- [What to work on]:
A - According to the commentary on Wall Street, which publication does John Cassidy write for?
B - Continue the commentary on Wall Street, picking up right after its final sentence.

>> start Excerpted text

If you are looking for some good reading over the Thanksgiving weekend, and you're skeptical that Wall Street is doing "God's work" as Goldman Sachs CEO Lloyd Blankfein so beautifully put it, I recommend you read John Cassidy's What Good Is Wall Street? Cassidy, who writes for the New Yorker, has been an abject apologist for Wall Street and government bailouts, but now he's learned a thing or two. Critical thinking is so rare among purveyors of the status quo that we must praise it whenever we find it.
The subtitle of the article is much of what investment bankers do is socially worthless. This is the great truth Cassidy has discovered, but it is only a partial truth. In fact, much of what investment bankers do is economically and socially destructive. I laid out the only reasonable position one might take toward Wall Street in Goldman Sachs Should Not Exist. Unfortunately, DOTE was only a few months old at the time, which means that only a handful of people have read it.

>> end Excerpted text
>> start Excerpted records

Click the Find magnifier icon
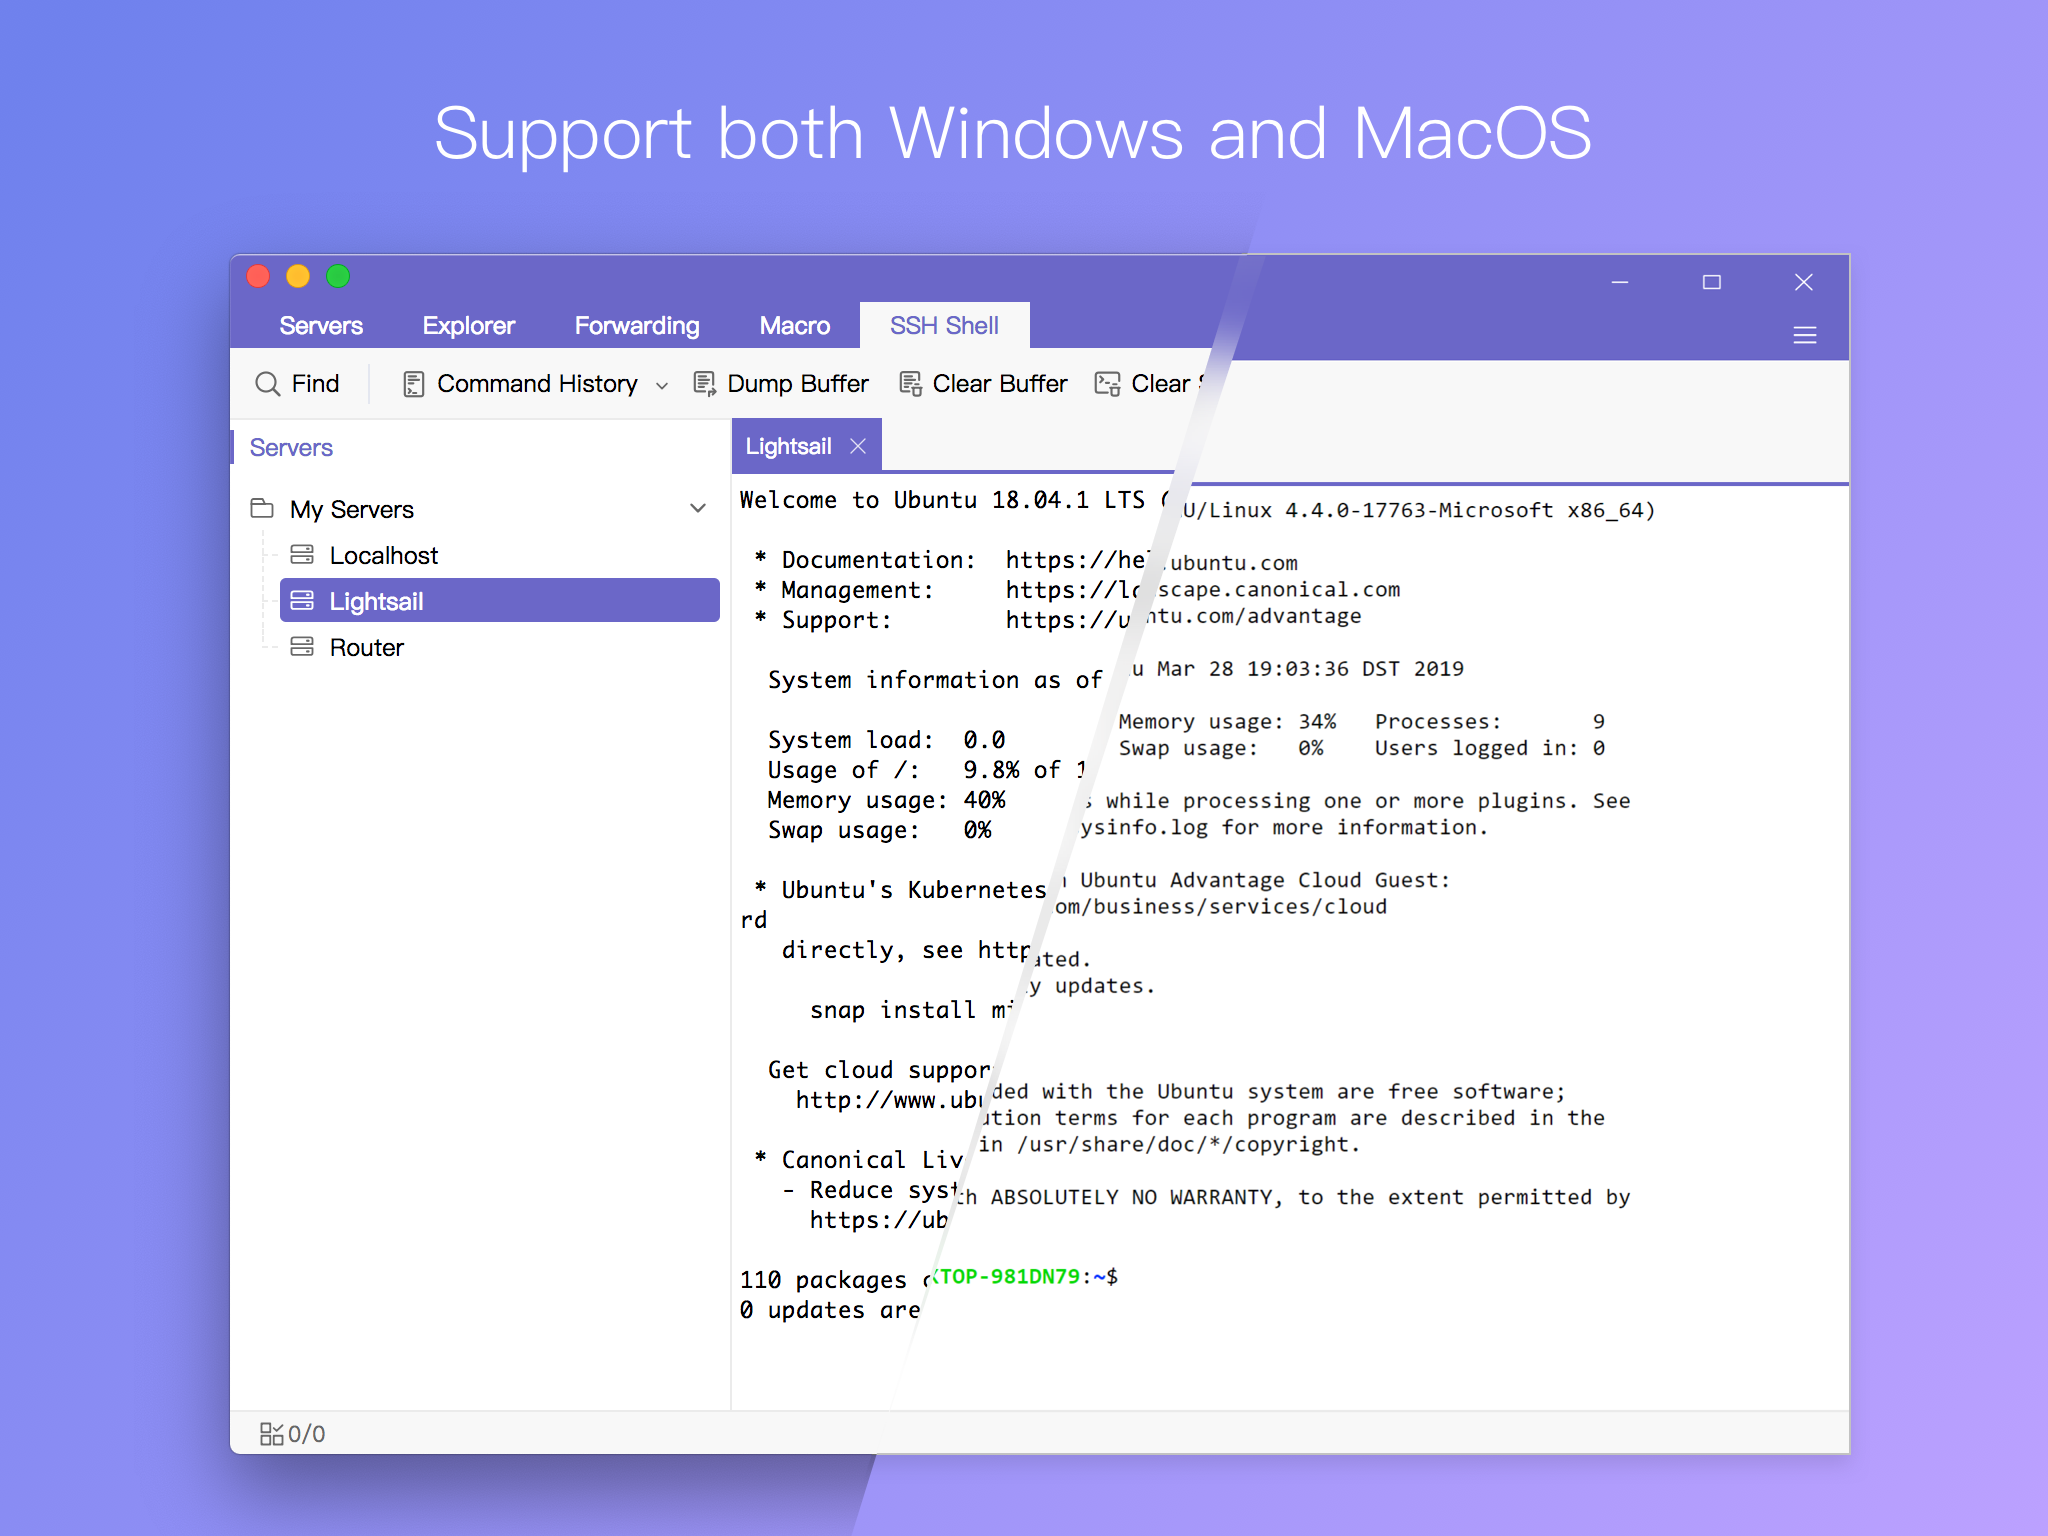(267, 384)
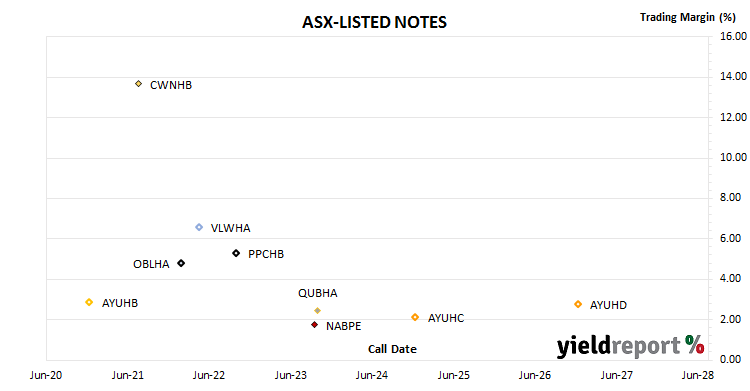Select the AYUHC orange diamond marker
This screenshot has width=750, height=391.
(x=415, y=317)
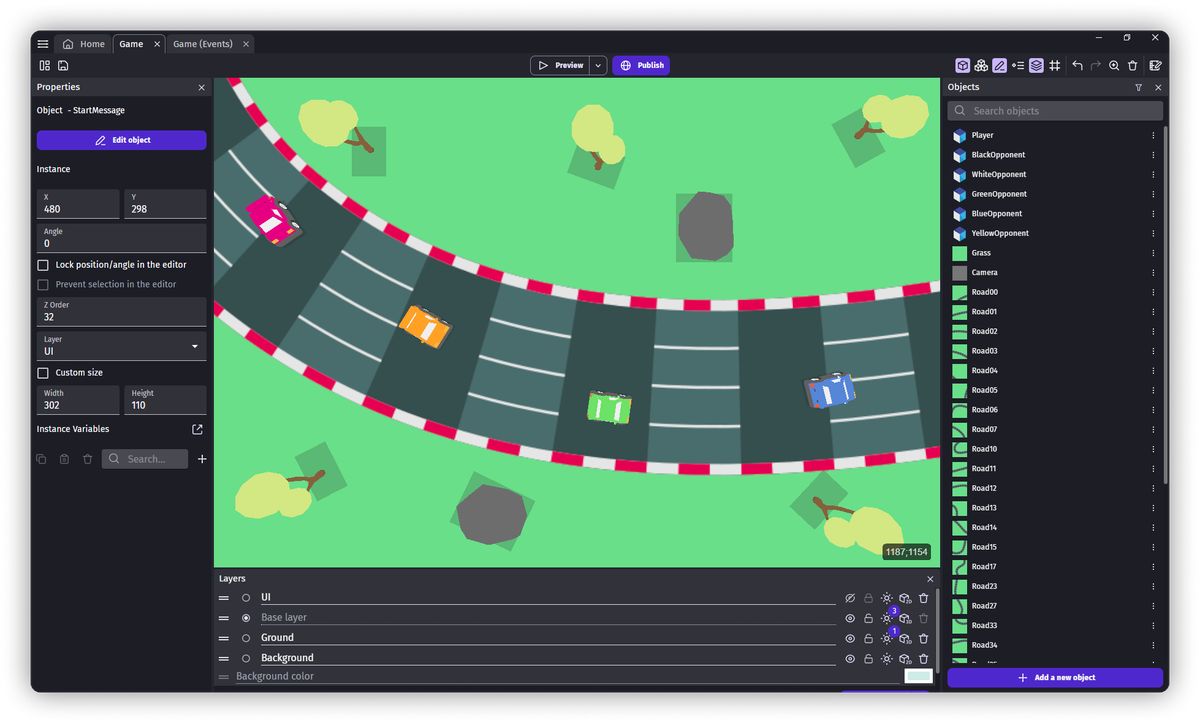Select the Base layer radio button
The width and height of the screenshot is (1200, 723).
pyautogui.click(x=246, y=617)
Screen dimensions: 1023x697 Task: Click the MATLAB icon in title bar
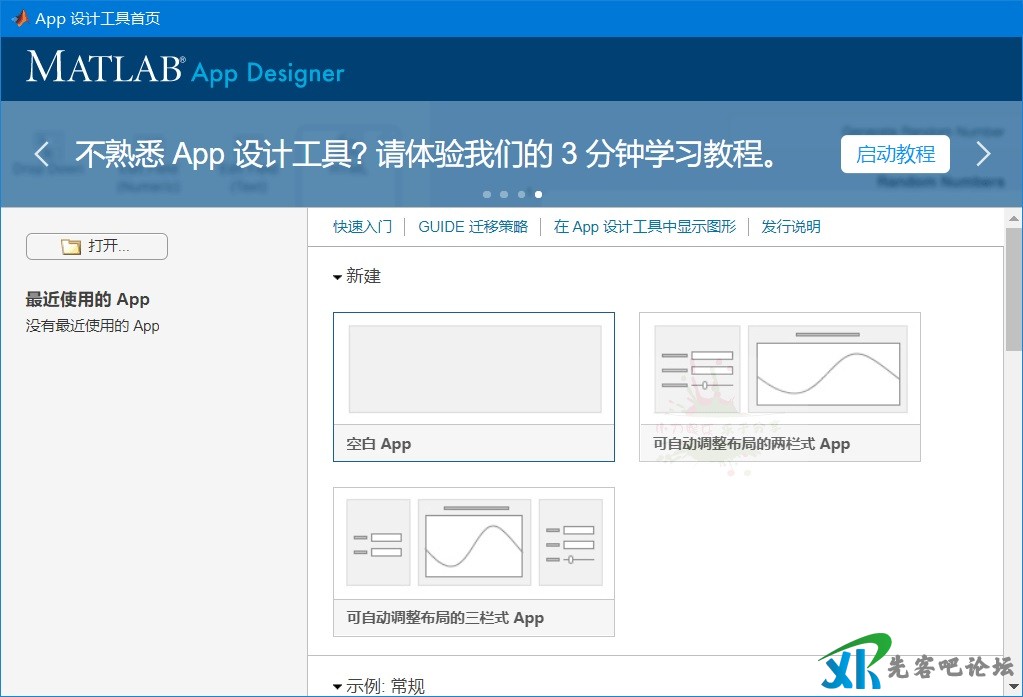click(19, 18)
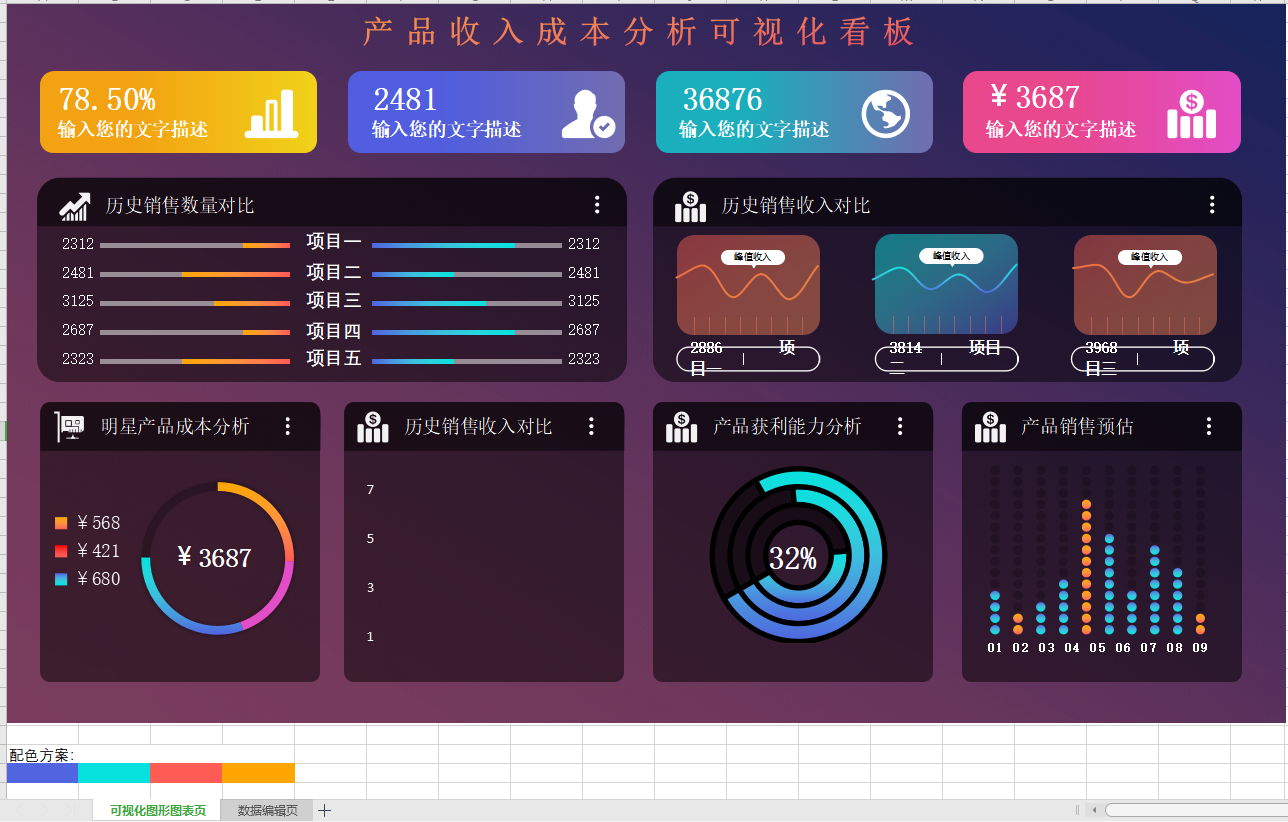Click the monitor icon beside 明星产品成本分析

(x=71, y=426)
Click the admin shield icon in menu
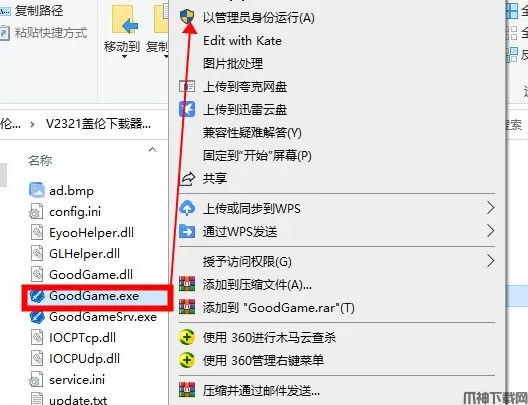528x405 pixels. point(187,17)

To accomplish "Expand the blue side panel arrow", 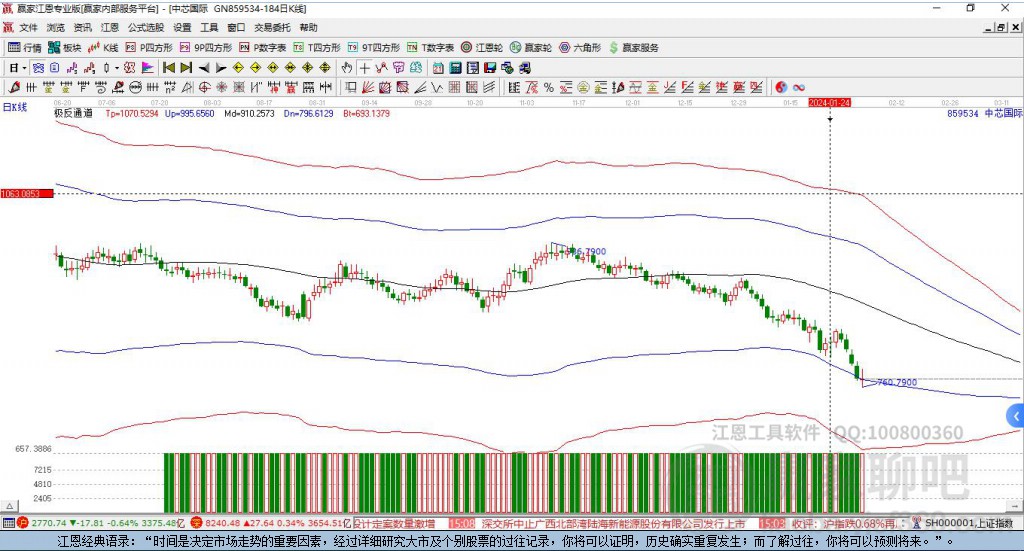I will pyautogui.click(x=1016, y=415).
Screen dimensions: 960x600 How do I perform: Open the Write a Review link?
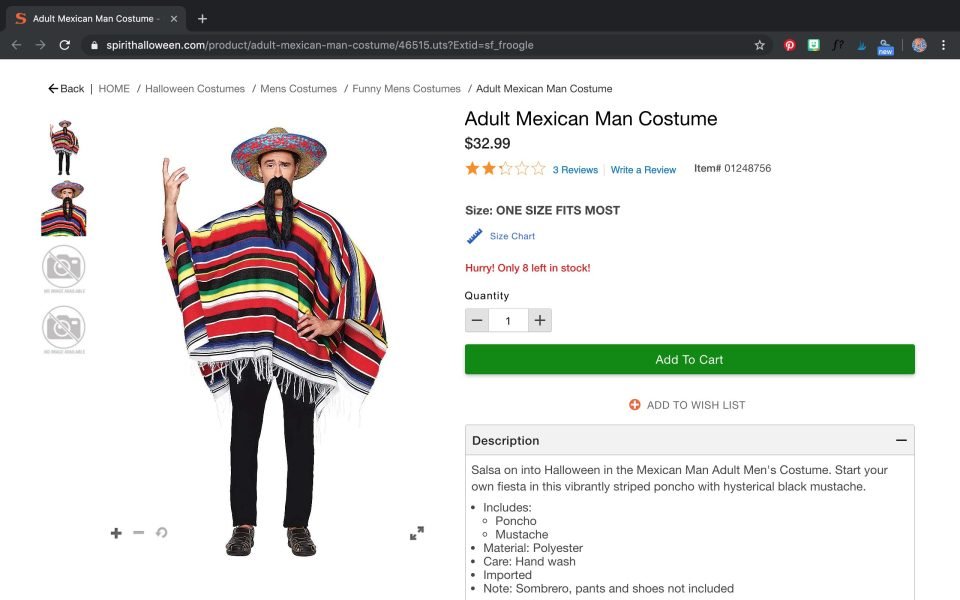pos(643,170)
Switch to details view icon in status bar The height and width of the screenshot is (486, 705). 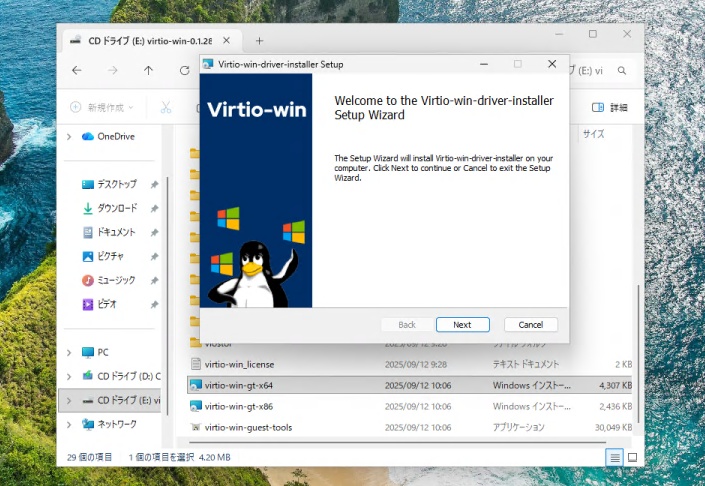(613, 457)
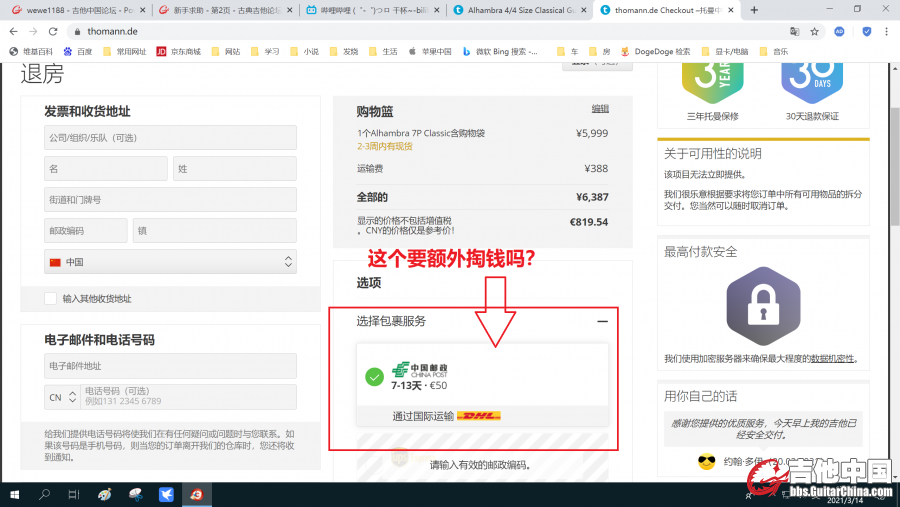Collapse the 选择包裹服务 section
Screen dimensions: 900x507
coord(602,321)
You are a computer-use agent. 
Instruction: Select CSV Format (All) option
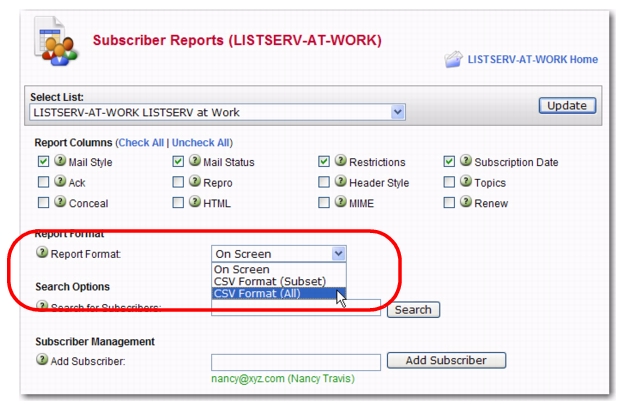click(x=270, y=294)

>> end Excerpted records

- [Task-by-task answers]:
A - The New Yorker.

B -
Cassidy still does not quite understand what he's talking about, which is easily forgivable in a person in the early stages of trying to figure out how the world works. For example, here Cassidy is talking about financial houses as rent-seekers—
Other regulators have gone further. Lord Adair Turner, the chairman of Britain’s top financial watchdog, the Financial Services Authority, has described much of what happens on Wall Street and in other financial centers as “socially useless activity”—a comment that suggests it could be eliminated without doing any damage to the economy. In a recent article titled “What Do Banks Do?,” which appeared in a collection of essays devoted to the future of finance,
Turner pointed out that although certain financial activities were genuinely valuable, others generated revenues and profits without delivering anything of real worth—payments that economists refer to as rents. “It is possible for financial activity to extract rents from the real economy rather than to deliver economic value,” Turner wrote. “Financial innovation . . . may in some ways and under some circumstances foster economic value creation, but that needs to be illustrated at the level of specific effects: it cannot be asserted a priori.”
Turner’s viewpoint caused consternation in the City of London, the world’s largest financial market. A clear implication of his argument is that many people in the City and on Wall Street are the financial equivalent of slumlords or toll collectors in pin-striped suits. If they retired to their beach houses en masse, the rest of the economy would be fine, or perhaps even healthier.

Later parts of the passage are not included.